Umimachi Diary Review


'Suzu-chan, why not come to Kamakura? We could live together, the four of us?'

Three sisters, Sachi, Yoshiko and Chika, live together in Kamakura. When their estranged father dies, they must prepare a funeral. At the funeral they meet their teenage half sister Suzu for the first time, and invite her to live with them due to her rocky relationship with her stepmother.

In Hirokazu Kore-eda's beautiful examination of a broken family trying to make a life for itself, we get a glimpse at both Japanese tradition and culture, as well as the humility and kindness human beings are capable of. Umimachi Diary or Our Little Sister is almost classically Japanese in its admiration of the beauty found within the changing of the seasons, which mark the passage of time throughout the film like chapters, as well as its appreciation of good food, and the traditions that bind family life.

It's also a film about women, their tenderness and their strength, with Kore-eda paying the utmost respect to the intricacies of their characters. The connection between the sisters is real, believable, but what lets the story down is the seamlessness of the events that occur. Suzu naturally fits into the Koda family household like a missing puzzle piece, and quickly makes friends at her new school. The only real threat to the harmony of the household is when the girls' mother arrives, dubiously threatening to sell their house. However even this falls flat. There are some pristine shots and the four girls have an undeniable bond of sisterhood with one another that's very believable, but somehow everything seems too perfect, and you may find yourself searching for something deeper amongst all these very light moments, exchanged smiles and falling cherry blossom petals all making for beautiful imagery with very little substance. The girls manage to forgive a father they either haven't met, or seen for 15 years, and spend their time eating and merrily making mostly superficial conversation discussing romance and food, which is all very interesting, but may leave you feeling a little hollow.

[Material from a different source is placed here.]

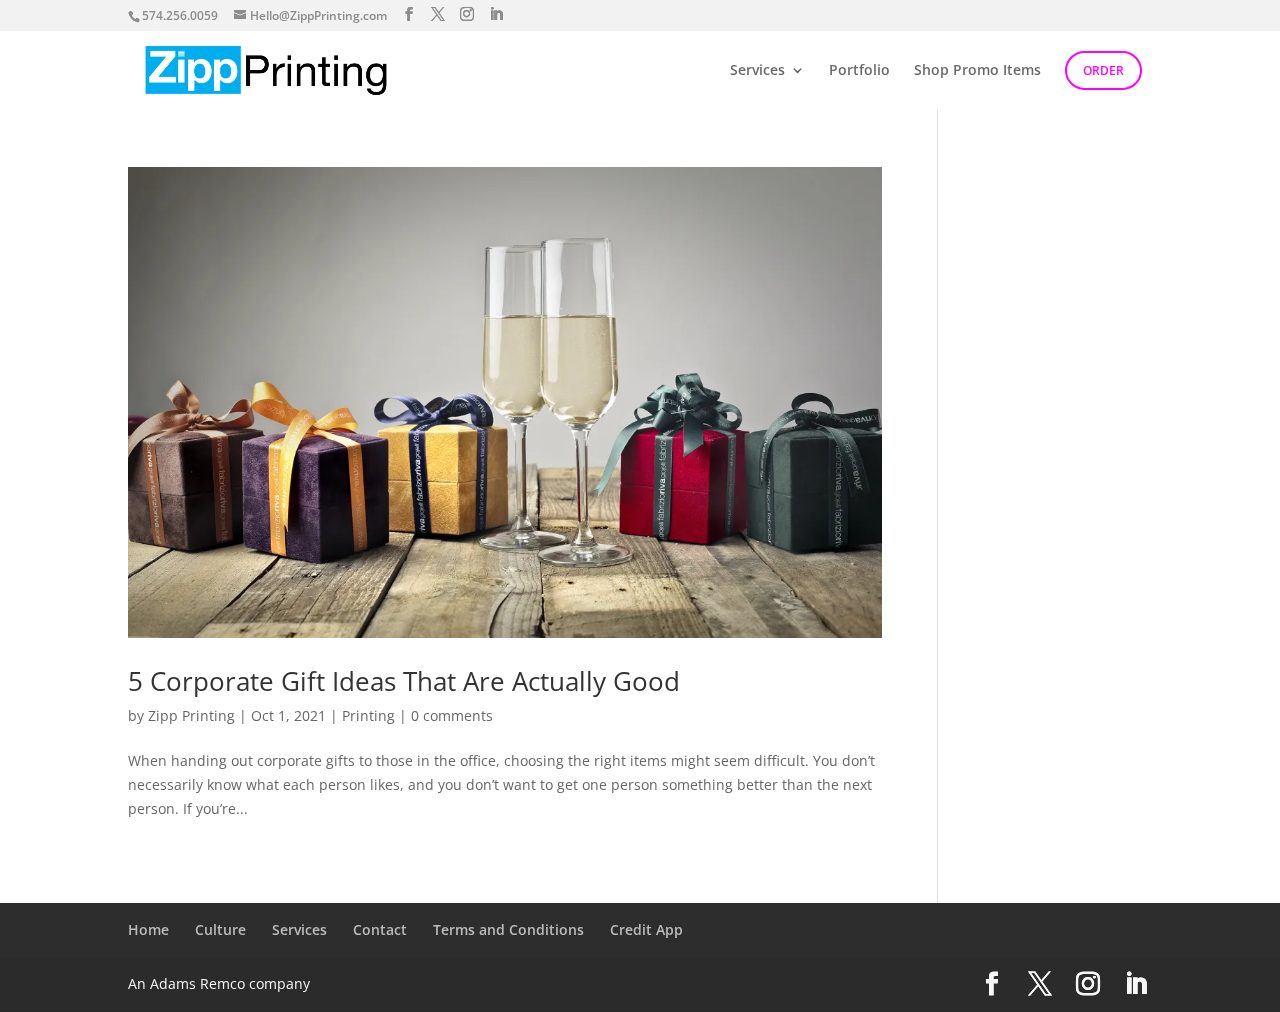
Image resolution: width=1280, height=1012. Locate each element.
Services (757, 71)
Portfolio (859, 71)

As such, the melodrama you'd expect from such a story is lost and replaced instead with happy moment after happy moment, trivializing and diluting whatever message the film set out to put across. Though the characters are likeable, and their chemistry palpable, frustratingly they don't particularly progress. By the end, they're happier, though still in almost exactly the same place as when their stories began. Their unconventional family unit works out and everyone is happy, but their story could have easily been told in less than 2 hours. If you can appreciate the simplicity of what this film has to offer, Umimachi Diary is a delight to behold, though as charmingly optimistic and aesthetically elegant as it is, it reeks of untapped potential.